The Supreme Court decided on January 27, 2020, to issue a stay of an injunction against the “public charge rule.” What does all that mean? Essentially, the Trump Administration created a new rule that would have applied to many immigrants in the United States, particularly those seeking green cards. The rule was announced on August 14, 2019 and was set to become effective on October 15, 2019. Before that could happen, several federal district courts issued what are called “injunctions” against the rule, preventing it from going into effect. Since that time, immigration has not been able to start applying the rule.
The Supreme Court’s decision is not a final decision on the rule itself, which will likely work its way through the federal court system first. This decision is only related to an application for a “stay,” which is essentially a court order to temporarily stop a lower court’s action. Put another way, the Supreme Court undid the decisions of the lower courts, and since those decisions were all that held back the new rule, that rule will likely go into effect soon.

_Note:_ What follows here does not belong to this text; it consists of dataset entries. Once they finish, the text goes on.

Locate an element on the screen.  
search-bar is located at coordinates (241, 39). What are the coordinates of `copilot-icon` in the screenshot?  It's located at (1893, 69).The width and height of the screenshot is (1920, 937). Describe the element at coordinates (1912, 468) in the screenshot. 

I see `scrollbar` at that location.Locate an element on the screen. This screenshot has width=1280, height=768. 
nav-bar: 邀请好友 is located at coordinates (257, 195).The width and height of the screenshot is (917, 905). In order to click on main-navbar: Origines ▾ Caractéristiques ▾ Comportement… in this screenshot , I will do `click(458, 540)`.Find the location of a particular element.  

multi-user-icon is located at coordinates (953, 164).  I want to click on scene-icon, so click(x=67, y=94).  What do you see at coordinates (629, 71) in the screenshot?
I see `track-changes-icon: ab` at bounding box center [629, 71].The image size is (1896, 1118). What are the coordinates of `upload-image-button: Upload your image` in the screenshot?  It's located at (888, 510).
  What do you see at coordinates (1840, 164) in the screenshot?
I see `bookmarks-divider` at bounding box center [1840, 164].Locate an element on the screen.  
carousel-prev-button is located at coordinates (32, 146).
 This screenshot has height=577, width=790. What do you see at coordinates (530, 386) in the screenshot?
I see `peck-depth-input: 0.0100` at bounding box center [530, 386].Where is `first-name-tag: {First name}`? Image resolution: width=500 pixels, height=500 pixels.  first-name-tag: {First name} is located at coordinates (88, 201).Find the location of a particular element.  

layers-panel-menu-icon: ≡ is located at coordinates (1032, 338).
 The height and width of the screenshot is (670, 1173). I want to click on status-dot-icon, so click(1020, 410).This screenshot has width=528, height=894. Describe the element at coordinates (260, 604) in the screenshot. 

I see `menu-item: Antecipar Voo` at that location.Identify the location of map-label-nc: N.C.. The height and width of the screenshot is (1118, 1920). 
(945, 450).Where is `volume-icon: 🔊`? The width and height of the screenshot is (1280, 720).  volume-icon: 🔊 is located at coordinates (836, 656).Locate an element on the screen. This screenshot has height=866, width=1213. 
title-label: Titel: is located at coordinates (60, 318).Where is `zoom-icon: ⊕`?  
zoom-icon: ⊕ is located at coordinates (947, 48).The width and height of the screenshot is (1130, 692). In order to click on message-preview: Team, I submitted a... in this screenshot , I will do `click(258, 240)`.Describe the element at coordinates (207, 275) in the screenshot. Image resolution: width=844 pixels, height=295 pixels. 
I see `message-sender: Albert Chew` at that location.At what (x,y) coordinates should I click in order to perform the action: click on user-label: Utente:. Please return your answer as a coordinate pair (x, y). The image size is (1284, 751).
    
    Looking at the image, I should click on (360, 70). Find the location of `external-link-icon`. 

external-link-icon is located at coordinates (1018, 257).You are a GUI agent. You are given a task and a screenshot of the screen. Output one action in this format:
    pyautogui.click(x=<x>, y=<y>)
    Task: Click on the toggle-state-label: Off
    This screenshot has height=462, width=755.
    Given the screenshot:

Why did the Supreme Court do this? The Court issued a decision explaining it’s reasoning, but not a full decision as is done at the end of a case. These kinds of decisions rarely involve a thorough discussion of the legal issues involved; rather, they deal with whether a rule goes into effect while it is challenged in the courts. You can read the decision below:
The decision was made on a 5-4 split, meaning that it was very divisive. The sole opinion reflects growing concerns about court injunctions which have nationwide impact. The four dissenting justices did not write to explain their reasoning, which is typical. Justice Gorsuch wrote a concurring opinion, joined by Justice Thomas, which sheds some light on what at least two of the Justices were thinking. A short summary of the key points is:
- Justice Gorsuch is clearly annoyed by district court judges preventing the government from implementing a rule, applying that relief to everyone without regard to where they live or whether they were part of the lawsuit in question
- The decision is an outcome of the increasing use of injunctions, which follows directly from the Trump Administration’s push to modify the immigration system via regulations to the greatest extent possible, often pushing the boundaries of the law and always creating litigation
- Justice Gorsuch appears to believe that only the parties to a case should be implicated in an injunction of a rule such as this one, and seems to yearn for an opportunity to curb the practice in general
These are interesting issues, and there is no doubt that future cases might present an opportunity for the Supreme Court to cut back on the lower courts’ ability to issue injunctions. At the same time, the practice of injunctions seems to follow directly from the increased use of substantive rule-making by various administrations, including Trump and Obama, which also have nationwide impact and affect millions of people.
There is a very good reason to prevent the government from implementing a controversial new rule while the issue is reviewed in the courts – the rule might be unconstitutional. It may in practice frustrate an administration’s ability to implement its will, as it did preventing Obama from implementing his DAPA program. But there is nothing preventing the Circuit Courts of Appeals from issuing their own stays, as happened here in several cases, nor the Supreme Court from stepping it on its own. The federal government is certainly in a better position to litigate these matters than the millions of people who would otherwise have to sue individually to get individual injunctions, as Justice Gorsuch seems to favor. Despite his concerns, this does seem more efficient than the alternative he appears to favor.
What is the practical effect of this decision? At the moment, nothing has changed. But it is likely that USCIS will announce a date to begin implementing the rule, with all of its substantive changes, within days or weeks. That is significant. That announcement will likely appear on USCIS’ website. It appears that the decision does not extend to the injunction that applies in the state of Illinois, for the moment, but since the rule has not yet been implemented anywhere it’s best to wait and see how immigration interprets it with regard to the geographic impact.
What should attorneys and applicants be doing now? File your applications. If you are sitting on any adjustment of status that might be affected by this rule, it likely needs to be mailed immediately. The rule’s implementation will mean that many forms need to be redone, entirely new forms and fees will be required, and some people might even be denied based on the public charge grounds. Anyone who is still in the process of preparing an application needs to re-evaluate their eligibility, what forms are likely to require changes, and discuss those things with an attorney.